How to profile large datasets with Pandas profiling?

Viv picture Viv · May 8, 2019 · Viewed 11.2k times · Source

Data is not perfectly clean, but is used without issue with pandas. The pandas library provides many extremely useful functions for EDA.

But when I use profiling for large data i.e 100 million records with 10 columns, reading it from a database table, it does not complete and my laptop runs out of memory, the size of data in csv is around 6 gb and my RAM is 14 GB my idle usage is around 3 - 4 GB approximately.

df = pd.read_sql_query("select * from table", conn_params)
profile = pandas.profiling.ProfileReport(df)
profile.to_file(outputfile="myoutput.html")
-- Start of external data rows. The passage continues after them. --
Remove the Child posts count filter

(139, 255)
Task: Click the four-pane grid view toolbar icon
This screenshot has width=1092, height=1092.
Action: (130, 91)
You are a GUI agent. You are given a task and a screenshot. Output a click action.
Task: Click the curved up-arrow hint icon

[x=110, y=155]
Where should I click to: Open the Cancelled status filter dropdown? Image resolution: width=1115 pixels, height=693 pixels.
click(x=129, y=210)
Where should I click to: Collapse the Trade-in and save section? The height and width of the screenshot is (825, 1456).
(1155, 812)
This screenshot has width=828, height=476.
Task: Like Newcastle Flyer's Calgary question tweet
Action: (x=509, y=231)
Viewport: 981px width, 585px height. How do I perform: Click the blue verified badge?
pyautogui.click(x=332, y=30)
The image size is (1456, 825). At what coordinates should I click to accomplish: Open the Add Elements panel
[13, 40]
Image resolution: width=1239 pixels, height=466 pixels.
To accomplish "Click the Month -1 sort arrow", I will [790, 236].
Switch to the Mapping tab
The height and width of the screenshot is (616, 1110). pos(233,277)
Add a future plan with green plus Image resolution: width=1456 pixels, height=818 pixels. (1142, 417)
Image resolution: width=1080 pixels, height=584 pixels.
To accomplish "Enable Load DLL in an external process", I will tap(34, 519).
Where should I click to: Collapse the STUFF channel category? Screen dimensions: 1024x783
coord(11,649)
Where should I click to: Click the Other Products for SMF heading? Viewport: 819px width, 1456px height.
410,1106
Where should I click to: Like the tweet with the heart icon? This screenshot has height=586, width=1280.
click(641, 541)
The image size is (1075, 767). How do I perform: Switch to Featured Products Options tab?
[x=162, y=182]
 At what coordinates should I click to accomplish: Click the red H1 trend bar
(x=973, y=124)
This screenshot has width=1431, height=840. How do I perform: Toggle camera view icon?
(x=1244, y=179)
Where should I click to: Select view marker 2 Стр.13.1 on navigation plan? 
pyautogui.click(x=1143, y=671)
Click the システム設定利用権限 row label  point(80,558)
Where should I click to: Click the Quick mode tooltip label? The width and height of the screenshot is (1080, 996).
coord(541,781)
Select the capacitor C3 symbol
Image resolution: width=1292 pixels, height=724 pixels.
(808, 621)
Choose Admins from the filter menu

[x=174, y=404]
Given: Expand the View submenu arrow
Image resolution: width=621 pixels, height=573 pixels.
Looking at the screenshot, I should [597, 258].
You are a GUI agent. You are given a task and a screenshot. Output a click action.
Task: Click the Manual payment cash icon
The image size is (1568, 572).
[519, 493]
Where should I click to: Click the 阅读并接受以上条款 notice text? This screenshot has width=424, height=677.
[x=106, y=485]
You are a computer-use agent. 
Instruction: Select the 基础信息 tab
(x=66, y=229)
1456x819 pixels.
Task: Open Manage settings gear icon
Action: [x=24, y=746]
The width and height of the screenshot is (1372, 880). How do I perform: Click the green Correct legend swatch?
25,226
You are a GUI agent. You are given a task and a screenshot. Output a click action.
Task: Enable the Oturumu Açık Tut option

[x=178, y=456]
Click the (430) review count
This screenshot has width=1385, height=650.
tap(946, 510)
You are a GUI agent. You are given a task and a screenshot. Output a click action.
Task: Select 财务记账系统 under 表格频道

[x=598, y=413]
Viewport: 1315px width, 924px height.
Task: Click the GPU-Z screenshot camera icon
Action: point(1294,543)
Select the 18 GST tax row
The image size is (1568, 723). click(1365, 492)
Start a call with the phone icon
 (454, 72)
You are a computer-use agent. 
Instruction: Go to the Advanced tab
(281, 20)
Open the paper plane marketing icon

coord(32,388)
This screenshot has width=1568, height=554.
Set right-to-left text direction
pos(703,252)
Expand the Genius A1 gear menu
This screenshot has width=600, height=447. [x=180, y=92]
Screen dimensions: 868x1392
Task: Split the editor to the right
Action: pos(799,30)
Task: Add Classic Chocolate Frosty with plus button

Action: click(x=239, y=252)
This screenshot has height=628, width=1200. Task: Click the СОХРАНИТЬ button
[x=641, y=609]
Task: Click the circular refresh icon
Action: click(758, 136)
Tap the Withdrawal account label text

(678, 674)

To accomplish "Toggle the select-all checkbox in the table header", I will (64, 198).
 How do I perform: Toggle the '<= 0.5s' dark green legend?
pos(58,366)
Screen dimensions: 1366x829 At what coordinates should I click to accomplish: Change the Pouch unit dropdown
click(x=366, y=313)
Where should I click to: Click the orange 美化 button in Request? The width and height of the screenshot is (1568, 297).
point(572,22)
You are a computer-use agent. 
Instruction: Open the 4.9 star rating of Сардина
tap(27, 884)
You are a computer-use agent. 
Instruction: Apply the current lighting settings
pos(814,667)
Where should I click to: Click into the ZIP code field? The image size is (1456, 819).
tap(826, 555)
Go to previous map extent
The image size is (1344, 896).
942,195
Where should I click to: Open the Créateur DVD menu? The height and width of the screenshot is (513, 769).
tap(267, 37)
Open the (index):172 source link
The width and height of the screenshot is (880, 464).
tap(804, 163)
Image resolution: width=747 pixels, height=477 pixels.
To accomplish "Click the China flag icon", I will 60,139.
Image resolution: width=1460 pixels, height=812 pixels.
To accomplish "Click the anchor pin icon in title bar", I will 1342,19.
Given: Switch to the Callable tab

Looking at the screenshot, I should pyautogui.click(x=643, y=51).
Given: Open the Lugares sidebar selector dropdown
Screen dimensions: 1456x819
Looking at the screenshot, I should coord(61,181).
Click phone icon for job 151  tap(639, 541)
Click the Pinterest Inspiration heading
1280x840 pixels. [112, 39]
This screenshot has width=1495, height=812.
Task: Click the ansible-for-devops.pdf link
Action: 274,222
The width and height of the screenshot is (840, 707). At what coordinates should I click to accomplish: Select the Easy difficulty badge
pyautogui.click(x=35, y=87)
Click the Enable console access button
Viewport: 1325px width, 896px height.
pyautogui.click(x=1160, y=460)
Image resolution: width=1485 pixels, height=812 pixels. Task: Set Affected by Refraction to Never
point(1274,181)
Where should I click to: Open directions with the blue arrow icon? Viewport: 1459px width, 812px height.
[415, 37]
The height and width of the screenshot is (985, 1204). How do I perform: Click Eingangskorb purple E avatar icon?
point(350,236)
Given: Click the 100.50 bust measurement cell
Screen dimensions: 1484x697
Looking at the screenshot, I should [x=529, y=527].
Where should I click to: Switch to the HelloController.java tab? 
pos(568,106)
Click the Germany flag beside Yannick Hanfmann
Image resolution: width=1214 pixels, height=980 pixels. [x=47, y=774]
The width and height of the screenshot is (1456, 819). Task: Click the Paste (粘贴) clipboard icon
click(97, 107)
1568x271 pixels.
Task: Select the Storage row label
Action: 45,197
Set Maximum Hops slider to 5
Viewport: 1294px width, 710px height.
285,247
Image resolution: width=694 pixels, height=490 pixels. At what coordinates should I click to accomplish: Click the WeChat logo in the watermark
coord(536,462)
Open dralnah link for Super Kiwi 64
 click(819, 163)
I have also tried with check_recoded = False option as well. But it does not help in profiling entirely. Is there any way to chunk and read the data and finally generate the summary report as a whole? OR any other method to use this function with large dataset.

Answer

Giorgos Myrianthous picture Giorgos Myrianthous · Mar 18, 2020

v2.4 introduced the minimal mode that disables expensive computations (such as correlations and dynamic binning):

from pandas_profiling import ProfileReport


profile = ProfileReport(df, minimal=True)
profile.to_file(output_file="output.html")